This week, I am reflecting on some of the heroes in my life, those people who I admire and try to emulate in my own small way. Most of my heroes are everyday people; saints who have touched me down deep and who would probably blush at the designation.
***
It seems only in the last few years that Gran has not been taller than me. When did she shrink? When did I grow? Just yesterday, she asked me how old I would be at my next birthday, and when I replied, my aunt said, “no!” As my daughter played on the floor in the middle of the triangle the three of us formed, I got a sense of how very transient this life is, and yet, how very much it impacts us.

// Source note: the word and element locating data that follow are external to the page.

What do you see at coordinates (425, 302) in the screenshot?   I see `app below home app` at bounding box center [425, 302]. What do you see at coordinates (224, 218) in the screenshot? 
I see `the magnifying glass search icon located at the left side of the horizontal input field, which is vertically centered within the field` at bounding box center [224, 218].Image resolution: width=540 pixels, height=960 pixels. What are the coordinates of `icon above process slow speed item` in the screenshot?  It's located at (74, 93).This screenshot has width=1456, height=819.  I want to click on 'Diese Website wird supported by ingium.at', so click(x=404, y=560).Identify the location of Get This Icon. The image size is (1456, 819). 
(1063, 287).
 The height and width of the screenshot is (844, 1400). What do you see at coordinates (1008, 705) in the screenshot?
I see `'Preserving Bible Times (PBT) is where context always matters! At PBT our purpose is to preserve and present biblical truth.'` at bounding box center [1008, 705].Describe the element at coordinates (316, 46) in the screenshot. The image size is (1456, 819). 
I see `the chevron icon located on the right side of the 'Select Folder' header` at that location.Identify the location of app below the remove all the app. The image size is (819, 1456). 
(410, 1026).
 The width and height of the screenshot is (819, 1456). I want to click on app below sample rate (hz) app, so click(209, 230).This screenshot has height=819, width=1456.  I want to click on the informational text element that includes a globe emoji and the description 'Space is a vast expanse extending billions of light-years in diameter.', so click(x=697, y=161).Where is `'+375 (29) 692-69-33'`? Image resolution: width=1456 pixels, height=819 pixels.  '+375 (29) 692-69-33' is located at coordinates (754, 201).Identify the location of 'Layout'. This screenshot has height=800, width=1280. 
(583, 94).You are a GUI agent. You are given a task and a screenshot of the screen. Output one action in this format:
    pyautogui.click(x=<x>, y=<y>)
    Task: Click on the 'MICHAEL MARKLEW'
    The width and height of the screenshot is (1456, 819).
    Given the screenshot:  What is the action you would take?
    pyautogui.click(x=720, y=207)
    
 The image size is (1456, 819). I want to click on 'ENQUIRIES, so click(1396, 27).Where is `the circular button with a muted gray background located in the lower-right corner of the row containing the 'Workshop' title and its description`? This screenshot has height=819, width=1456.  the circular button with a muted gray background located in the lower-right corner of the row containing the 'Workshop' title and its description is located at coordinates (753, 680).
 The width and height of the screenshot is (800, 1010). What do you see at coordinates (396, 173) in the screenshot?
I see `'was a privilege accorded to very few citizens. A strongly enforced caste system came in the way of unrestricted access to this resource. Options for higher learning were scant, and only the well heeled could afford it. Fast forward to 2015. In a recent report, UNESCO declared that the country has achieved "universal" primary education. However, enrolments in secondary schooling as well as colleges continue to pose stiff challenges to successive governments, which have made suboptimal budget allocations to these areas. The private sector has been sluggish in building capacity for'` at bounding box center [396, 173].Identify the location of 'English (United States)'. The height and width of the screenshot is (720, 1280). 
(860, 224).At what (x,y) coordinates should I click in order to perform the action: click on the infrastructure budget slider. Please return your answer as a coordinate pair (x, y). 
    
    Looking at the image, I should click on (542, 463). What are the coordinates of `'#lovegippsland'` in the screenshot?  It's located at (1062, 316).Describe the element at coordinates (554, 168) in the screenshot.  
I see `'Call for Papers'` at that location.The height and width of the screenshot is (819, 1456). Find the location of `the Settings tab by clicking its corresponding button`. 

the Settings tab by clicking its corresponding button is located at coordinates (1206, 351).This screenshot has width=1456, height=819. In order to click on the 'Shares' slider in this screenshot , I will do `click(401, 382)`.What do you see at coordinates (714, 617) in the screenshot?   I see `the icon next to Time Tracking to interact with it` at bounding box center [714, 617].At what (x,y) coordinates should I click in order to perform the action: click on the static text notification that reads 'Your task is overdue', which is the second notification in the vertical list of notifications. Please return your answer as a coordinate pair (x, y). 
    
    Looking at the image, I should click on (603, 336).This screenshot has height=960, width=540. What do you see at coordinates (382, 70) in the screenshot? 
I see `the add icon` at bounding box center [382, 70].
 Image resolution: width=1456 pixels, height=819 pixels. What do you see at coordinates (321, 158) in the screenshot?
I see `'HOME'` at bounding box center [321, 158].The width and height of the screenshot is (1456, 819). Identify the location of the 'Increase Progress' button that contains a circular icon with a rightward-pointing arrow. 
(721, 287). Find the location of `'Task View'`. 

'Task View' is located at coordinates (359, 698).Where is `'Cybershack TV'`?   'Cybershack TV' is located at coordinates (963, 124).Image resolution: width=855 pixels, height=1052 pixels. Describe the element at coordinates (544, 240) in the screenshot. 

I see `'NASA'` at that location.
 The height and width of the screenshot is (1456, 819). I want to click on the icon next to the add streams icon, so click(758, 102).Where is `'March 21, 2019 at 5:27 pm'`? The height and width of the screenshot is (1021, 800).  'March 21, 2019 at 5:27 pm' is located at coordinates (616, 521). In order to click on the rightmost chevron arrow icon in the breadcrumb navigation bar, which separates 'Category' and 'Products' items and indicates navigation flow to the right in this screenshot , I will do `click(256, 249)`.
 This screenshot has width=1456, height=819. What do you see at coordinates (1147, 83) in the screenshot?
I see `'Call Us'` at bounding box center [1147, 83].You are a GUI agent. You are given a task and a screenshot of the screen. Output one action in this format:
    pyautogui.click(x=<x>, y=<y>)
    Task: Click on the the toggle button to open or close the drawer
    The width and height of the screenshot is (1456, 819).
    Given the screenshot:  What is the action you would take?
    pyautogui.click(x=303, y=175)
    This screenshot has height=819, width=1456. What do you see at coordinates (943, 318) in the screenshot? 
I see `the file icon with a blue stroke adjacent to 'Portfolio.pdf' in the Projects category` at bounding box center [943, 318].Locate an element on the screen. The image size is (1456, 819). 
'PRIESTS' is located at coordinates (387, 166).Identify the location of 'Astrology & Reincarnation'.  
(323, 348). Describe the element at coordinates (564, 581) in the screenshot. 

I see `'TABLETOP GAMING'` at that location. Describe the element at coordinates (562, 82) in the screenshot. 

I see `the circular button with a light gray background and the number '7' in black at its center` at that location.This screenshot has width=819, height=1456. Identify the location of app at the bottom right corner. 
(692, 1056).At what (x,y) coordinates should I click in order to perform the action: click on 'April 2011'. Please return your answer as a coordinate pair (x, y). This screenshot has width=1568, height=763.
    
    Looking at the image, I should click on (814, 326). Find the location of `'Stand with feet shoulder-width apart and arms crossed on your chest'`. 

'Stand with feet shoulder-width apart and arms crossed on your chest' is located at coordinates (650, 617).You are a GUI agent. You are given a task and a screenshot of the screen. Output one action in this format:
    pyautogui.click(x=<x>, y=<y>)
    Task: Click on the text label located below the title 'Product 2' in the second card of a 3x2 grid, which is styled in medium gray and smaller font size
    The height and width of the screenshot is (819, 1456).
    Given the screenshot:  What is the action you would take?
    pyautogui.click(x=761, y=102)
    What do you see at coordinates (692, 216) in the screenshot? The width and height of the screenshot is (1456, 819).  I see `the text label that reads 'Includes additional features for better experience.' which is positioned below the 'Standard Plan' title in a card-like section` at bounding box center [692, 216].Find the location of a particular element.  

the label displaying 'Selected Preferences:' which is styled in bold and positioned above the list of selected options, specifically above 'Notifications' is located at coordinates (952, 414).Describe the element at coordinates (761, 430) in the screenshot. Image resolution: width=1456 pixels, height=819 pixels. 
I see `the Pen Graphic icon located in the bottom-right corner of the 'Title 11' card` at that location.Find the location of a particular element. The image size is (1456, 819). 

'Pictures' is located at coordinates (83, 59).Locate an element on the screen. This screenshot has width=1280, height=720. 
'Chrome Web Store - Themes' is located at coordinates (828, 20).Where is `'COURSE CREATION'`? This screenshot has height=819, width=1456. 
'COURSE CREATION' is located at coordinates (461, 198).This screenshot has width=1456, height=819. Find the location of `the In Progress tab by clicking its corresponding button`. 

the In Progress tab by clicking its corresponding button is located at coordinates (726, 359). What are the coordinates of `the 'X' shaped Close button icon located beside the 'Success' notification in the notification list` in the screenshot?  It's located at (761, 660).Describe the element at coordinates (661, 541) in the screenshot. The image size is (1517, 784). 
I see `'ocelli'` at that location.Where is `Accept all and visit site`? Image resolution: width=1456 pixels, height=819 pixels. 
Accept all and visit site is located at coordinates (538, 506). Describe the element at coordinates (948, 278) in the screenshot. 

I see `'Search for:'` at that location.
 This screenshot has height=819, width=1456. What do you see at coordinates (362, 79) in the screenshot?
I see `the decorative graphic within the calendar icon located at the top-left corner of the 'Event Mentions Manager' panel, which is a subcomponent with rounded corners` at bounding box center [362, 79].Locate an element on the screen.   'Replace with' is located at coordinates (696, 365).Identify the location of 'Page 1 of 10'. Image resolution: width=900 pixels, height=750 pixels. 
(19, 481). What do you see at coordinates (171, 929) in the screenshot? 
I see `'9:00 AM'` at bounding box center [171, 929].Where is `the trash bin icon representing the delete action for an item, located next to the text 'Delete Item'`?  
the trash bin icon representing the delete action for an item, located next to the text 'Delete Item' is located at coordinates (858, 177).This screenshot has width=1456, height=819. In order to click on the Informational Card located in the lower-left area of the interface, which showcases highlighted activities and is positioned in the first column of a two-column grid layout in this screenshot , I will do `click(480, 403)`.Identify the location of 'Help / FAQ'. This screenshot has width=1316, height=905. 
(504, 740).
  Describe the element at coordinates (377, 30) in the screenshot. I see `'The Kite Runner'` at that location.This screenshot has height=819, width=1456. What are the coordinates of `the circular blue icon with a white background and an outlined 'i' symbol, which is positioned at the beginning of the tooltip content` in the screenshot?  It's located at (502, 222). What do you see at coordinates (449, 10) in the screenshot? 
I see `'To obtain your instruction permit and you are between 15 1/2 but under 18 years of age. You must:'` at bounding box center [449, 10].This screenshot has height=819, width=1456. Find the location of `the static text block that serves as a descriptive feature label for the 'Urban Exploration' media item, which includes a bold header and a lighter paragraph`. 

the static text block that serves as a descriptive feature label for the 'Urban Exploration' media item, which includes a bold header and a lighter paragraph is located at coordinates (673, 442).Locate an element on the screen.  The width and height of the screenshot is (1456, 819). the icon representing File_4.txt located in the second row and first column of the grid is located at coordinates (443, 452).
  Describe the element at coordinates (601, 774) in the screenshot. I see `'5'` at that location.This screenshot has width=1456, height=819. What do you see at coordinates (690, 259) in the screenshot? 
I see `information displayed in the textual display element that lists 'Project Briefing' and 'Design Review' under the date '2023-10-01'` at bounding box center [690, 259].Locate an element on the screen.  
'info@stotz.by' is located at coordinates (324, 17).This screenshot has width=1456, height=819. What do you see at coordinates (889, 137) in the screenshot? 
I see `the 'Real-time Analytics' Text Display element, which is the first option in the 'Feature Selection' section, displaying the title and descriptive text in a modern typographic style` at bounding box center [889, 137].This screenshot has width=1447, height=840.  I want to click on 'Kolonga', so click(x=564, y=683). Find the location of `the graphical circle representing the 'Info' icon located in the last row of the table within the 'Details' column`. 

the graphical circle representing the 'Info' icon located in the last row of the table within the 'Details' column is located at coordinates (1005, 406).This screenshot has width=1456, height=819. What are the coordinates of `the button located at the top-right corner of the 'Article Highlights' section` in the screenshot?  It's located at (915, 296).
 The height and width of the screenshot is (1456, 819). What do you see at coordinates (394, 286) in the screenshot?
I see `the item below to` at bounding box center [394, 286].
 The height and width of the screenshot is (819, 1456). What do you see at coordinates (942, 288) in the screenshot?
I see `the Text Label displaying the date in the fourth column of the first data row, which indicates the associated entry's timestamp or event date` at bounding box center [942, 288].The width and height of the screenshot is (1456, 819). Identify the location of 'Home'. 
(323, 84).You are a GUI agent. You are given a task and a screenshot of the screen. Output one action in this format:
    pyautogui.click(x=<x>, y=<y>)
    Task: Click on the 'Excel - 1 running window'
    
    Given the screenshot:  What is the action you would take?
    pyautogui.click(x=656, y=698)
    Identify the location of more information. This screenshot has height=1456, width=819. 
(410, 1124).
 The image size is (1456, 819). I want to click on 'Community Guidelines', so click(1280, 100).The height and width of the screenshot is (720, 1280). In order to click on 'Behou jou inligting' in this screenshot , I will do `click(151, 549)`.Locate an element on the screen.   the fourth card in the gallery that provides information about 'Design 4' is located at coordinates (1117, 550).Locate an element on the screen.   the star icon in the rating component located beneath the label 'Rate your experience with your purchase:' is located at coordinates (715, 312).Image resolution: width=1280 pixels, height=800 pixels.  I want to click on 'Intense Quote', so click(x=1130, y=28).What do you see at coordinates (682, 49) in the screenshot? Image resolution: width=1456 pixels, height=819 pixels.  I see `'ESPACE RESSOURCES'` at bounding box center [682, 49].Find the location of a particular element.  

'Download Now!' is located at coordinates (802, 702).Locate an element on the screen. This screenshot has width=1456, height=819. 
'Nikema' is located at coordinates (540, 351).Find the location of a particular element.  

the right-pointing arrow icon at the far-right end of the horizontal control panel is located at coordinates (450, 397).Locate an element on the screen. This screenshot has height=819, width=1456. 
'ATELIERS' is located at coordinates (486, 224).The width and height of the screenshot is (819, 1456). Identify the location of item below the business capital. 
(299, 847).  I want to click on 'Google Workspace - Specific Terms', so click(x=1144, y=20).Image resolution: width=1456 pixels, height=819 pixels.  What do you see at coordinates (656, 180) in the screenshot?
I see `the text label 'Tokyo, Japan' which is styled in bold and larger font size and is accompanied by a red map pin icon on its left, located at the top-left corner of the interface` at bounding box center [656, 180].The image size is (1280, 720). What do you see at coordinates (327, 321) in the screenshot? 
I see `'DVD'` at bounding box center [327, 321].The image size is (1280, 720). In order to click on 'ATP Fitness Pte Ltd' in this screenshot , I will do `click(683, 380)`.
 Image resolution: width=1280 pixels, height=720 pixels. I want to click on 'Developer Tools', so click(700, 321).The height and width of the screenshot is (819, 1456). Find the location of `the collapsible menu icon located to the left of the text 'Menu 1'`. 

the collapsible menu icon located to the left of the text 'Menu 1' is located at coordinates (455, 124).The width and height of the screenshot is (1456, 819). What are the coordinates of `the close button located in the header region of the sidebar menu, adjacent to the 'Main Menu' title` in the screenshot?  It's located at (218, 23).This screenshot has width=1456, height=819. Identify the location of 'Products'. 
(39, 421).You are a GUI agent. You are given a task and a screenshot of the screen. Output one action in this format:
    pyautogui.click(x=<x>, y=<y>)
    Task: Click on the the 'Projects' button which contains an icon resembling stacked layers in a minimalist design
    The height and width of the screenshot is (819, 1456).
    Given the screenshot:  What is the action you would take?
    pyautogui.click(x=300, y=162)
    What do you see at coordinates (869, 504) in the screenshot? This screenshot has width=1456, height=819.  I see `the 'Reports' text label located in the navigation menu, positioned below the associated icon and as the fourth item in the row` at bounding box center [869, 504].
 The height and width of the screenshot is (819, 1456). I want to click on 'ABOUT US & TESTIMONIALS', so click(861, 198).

In the same way, the people in our lives impact us, and we impact those around us. Gran has been a hero in my life since I can remember. When I was a wee lass, it was to her that I ran, whether she was coming to visit or there to kiss a boo-boo. As I got older, I came to appreciate the humanity in my grandmother and at some point around junior high, I realized that this amazing woman was in my family! Not everyone is blessed with a grandma like mine, and I wish I could share her with everyone.
In college, she was the source of countless emergency relief packages, crammed full of homemade cookies (that became the hot item in my dorm). She hosted me and whichever roommate I brought along when I needed a place to rest. Always, her home has been my haven, my safe place, my refuge. Always, there has been unconditional love and unrestricted access to hugs and sweets and homemade treats. Always, she has preached with her actions and been an example of who I want to be when I grow up.
Since I’ve been an “adult,” I’ve come to appreciate my relationship with Gran in a whole new way. She’s become my confidant and my consultant. She’s a source of stain-removal tips and a sure resource for last-minute recipes. Her tips and tricks should be gathered in a book, and her common sense hearkens back to a time when life was simpler, if less technological. She can’t find her way around a computer (though she claims she wishes she could) and she finds herself tired more often now.
Even as I watch her grow older, and I realize that someday I will stand there beside her casket, I can’t help but remember what she has always said about old age. “I only feel sixteen inside!” Usually, this phrase is uttered when she’s collapsed exhausted on some flat surface, bemoaning the limits of old age. But in those limits, she has found cause for reflection, and wisdom comes with a price tag of experience, it seems.
Grandma represents an era that will end soon. She grew up in a time we’ve all but forgotten, that is ensconced in must-read novels and quaint old TV shows. She has continued on to see a time that is maybe not what she envisioned. She’s happily married for the second time, having been a widow for ten years before finding this twilight love.
Grandma has always been staunch in her beliefs. She disapproves. She voices it. But she loves you anyway. I have come full-circle, from being in the throes of my wayward youth to my converted Catholic self. Grandma has been there with me the entire journey, loving me all the way. She might have had judgment on my actions, but she did not voice them. Instead, I believe she prayed, long and hard. I believe she gave her worries to the Lord, and I believe too that seeing me married in the Catholic Church – me, who had no use for the convention of marriage nor the silliness of organized religion! – must have been a moment of thanksgiving for her. When I’ve spoken with her about my need for prayer, I can hear tears in her voice.
I understand those tears. I know just where they come from, because they well up in me when I see my daughter trying to do the sign of the cross. It is those tears that touch me the most, because they are a sign of just how much I am loved by this hero of mine.